Problem to solve:
Wherever a line in the records contains the word "height", return that line.

Data section:
-------------------------
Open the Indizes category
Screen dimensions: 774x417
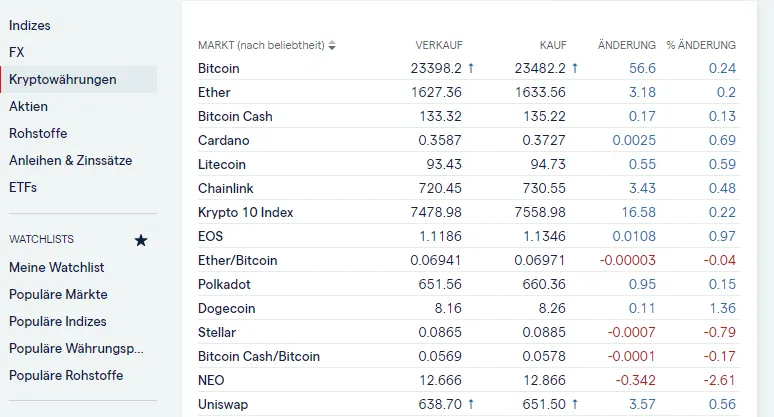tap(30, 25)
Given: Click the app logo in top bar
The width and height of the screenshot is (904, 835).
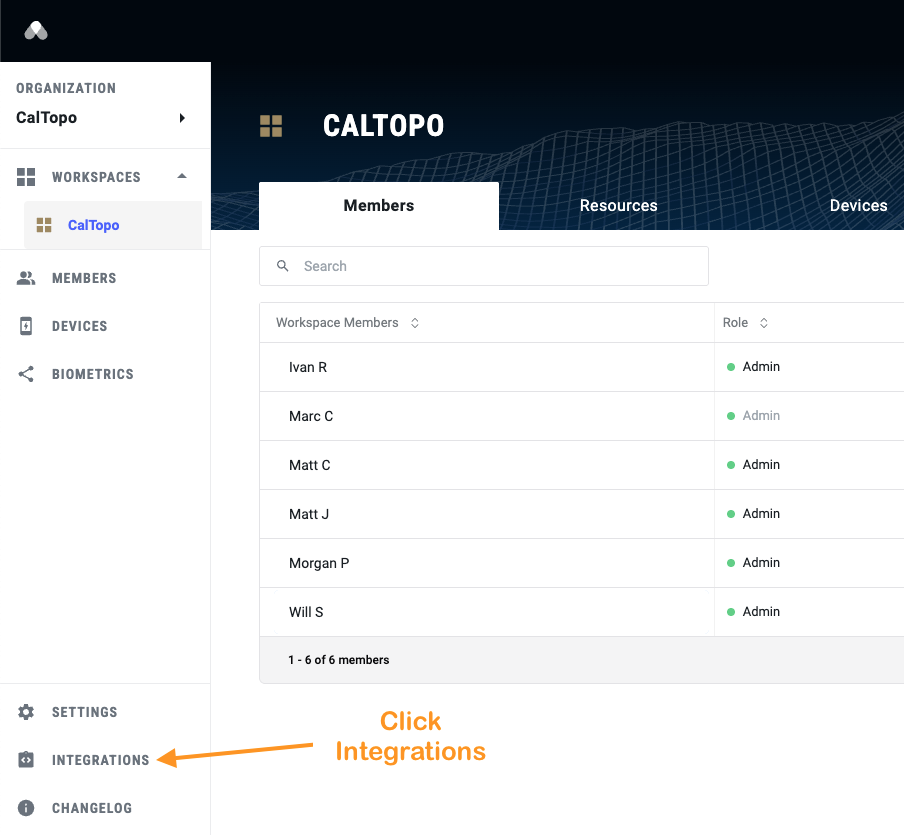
-------------------------
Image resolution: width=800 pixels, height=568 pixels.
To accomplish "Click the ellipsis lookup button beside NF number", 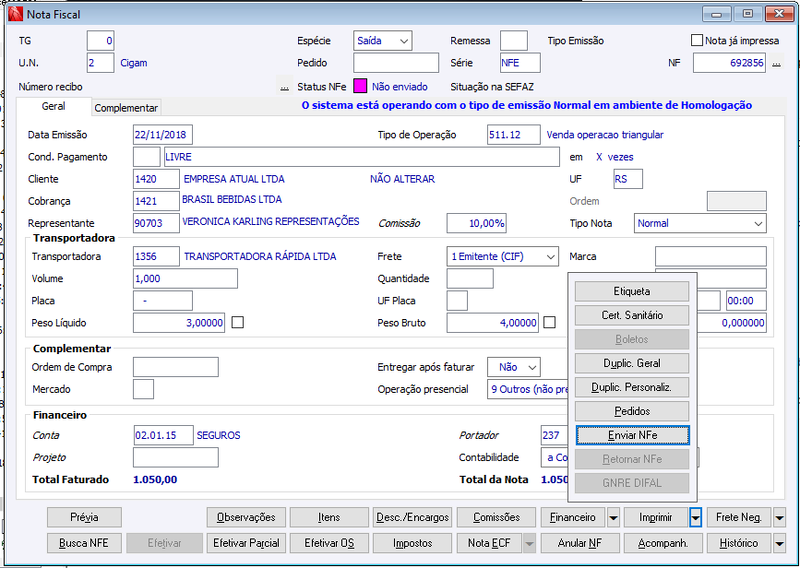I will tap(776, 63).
-------------------------
Answer for this exercise:
The width and height of the screenshot is (904, 835).
Image resolution: width=800 pixels, height=568 pixels.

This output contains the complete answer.